EXTRACT:

Finally, the collinearity statistics show that the tolerance values for both temperature and rainfall are 0.983, and their Variance Inflation Factors (VIFs) are 1.017. These values indicate that multicollinearity is not a concern, as the tolerance values are well above the common threshold of 0.1 and the VIFs are below the commonly used cut-off of 10. In summary, temperature has a significant and negative relationship with inflation, while rainfall shows no significant impact. The absence of multicollinearity and the statistically significant temperature coefficient suggest a robust model for understanding how climate variables might influence inflation.

Table 8: Model Statistics for Temperature, Rainfall, GDP, and Inflation Models

Source: SPSS Output

Table 8 offers a statistical summary of four models—temperature, rainfall, GDP, and inflation providing insights into their accuracy and reliability based on key metrics. These metrics include MAPE (Mean Absolute Percentage Error), Ljung-Box Q-statistic, and the number of outliers detected in each model. The temperature model (Model 1) stands out for its relatively low MAPE of 0.622, which indicates a strong fit with the observed data, implying that the temperature forecasts are highly accurate. Additionally, the Ljung-Box Q-statistic is significant (25.389, p-value = 0.008), suggesting some autocorrelation exists in the residuals of the temperature model. This could indicate that past temperature patterns have a lingering effect on the forecast, which may be important for fine-tuning the model further. The fact that there are no outliers suggests that the model’s predictions are consistent and stable over time, making it relatively reliable for forecasting temperature. For rainfall (Model 2), the MAPE is higher at 3.552, signalling that the model is less accurate in predicting rainfall compared to the temperature model. However, the Ljung-Box Q-statistic is not significant (15.011, p-value = 0.182), suggesting that there are no major autocorrelations in the residuals, which is somewhat reassuring in terms of randomness in the forecast errors. The absence of outliers indicates that the model does not suffer from extreme anomalies, though its overall prediction accuracy remains less precise compared to the temperature model.

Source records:
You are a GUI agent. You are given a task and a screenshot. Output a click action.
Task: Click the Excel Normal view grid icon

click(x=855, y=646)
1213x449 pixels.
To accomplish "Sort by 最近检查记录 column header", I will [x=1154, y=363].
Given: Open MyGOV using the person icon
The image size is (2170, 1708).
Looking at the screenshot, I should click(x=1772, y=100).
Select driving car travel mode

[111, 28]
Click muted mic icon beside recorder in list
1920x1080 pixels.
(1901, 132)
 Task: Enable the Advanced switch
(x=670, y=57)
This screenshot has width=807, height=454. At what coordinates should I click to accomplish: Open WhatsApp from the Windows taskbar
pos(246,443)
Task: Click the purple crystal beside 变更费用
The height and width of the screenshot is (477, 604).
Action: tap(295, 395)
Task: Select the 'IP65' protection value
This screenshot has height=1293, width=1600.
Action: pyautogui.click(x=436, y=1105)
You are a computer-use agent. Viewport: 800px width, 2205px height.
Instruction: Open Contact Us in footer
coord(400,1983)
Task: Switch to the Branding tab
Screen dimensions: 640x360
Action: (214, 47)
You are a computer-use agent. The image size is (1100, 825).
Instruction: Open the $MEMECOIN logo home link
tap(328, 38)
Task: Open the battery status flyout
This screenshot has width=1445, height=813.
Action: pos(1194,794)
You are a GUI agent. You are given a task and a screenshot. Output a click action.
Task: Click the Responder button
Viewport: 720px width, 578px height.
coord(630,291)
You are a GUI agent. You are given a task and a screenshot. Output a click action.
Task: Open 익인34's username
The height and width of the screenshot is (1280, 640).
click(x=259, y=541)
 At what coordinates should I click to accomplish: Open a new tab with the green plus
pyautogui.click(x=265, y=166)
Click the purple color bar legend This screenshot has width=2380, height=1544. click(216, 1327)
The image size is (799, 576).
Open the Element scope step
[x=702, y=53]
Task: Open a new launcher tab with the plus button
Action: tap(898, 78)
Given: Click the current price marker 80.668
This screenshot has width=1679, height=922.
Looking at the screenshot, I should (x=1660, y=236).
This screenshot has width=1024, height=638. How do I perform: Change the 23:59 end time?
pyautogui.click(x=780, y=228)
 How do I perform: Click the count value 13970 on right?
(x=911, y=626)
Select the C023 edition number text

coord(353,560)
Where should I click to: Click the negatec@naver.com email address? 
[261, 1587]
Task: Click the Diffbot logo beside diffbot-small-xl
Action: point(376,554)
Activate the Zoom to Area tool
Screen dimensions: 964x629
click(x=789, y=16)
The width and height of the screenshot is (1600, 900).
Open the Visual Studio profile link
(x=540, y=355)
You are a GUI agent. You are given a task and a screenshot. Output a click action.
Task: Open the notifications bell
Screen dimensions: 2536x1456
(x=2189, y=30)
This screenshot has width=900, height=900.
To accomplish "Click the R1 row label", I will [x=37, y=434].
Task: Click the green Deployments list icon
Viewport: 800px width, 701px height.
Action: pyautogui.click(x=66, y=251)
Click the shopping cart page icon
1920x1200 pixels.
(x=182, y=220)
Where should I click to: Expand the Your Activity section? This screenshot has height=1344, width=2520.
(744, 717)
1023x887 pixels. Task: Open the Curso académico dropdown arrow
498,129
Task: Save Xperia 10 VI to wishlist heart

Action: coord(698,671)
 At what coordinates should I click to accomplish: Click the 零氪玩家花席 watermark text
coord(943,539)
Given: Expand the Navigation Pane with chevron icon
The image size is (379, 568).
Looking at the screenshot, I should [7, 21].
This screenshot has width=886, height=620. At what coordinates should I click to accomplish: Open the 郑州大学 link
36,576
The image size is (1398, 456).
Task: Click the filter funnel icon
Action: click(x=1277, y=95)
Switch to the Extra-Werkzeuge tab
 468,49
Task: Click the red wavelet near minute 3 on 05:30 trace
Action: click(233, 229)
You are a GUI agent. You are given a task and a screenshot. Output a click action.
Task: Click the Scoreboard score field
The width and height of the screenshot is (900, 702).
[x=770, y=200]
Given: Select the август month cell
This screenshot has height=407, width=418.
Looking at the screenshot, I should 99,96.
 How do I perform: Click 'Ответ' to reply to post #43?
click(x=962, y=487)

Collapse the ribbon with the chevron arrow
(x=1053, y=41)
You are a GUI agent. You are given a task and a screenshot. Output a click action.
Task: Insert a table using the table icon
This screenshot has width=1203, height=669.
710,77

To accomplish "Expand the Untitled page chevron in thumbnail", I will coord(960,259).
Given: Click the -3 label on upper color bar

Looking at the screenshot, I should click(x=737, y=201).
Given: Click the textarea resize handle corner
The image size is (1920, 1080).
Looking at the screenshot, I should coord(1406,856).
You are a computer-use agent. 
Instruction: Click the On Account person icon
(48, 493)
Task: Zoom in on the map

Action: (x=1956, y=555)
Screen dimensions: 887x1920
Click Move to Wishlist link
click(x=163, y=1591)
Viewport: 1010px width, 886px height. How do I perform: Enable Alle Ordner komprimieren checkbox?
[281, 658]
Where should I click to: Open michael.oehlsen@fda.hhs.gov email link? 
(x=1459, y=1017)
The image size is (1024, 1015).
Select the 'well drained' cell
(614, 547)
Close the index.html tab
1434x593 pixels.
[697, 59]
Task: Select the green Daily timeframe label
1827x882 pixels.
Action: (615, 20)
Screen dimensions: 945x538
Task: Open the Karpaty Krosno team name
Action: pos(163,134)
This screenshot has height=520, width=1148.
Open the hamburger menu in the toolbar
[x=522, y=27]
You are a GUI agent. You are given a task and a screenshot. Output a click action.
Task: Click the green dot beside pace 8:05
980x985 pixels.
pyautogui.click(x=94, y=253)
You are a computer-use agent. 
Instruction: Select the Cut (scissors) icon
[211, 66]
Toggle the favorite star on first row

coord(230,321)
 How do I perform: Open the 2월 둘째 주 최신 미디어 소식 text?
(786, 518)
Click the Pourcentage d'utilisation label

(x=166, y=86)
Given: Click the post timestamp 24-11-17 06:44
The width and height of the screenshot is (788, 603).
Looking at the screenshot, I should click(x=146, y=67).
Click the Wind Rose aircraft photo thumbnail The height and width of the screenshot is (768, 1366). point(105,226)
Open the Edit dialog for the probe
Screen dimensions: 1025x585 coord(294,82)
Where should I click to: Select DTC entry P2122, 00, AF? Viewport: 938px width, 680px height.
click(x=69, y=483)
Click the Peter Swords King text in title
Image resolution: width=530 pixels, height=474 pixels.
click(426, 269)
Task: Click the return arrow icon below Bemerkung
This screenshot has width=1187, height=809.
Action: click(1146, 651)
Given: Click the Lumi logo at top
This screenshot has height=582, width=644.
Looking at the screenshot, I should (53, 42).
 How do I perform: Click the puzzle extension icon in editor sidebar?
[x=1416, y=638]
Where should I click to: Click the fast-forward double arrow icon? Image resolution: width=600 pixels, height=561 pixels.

TASK TO COMPLETE:
Please print the stretch of the passage on climate and inflation models from "Finally, the collinearity" through "might influence inflation.", word for word. Work only from the passage on climate and inflation models, not from the material.

EXERCISE ANSWER:
Finally, the collinearity statistics show that the tolerance values for both temperature and rainfall are 0.983, and their Variance Inflation Factors (VIFs) are 1.017. These values indicate that multicollinearity is not a concern, as the tolerance values are well above the common threshold of 0.1 and the VIFs are below the commonly used cut-off of 10. In summary, temperature has a significant and negative relationship with inflation, while rainfall shows no significant impact. The absence of multicollinearity and the statistically significant temperature coefficient suggest a robust model for understanding how climate variables might influence inflation.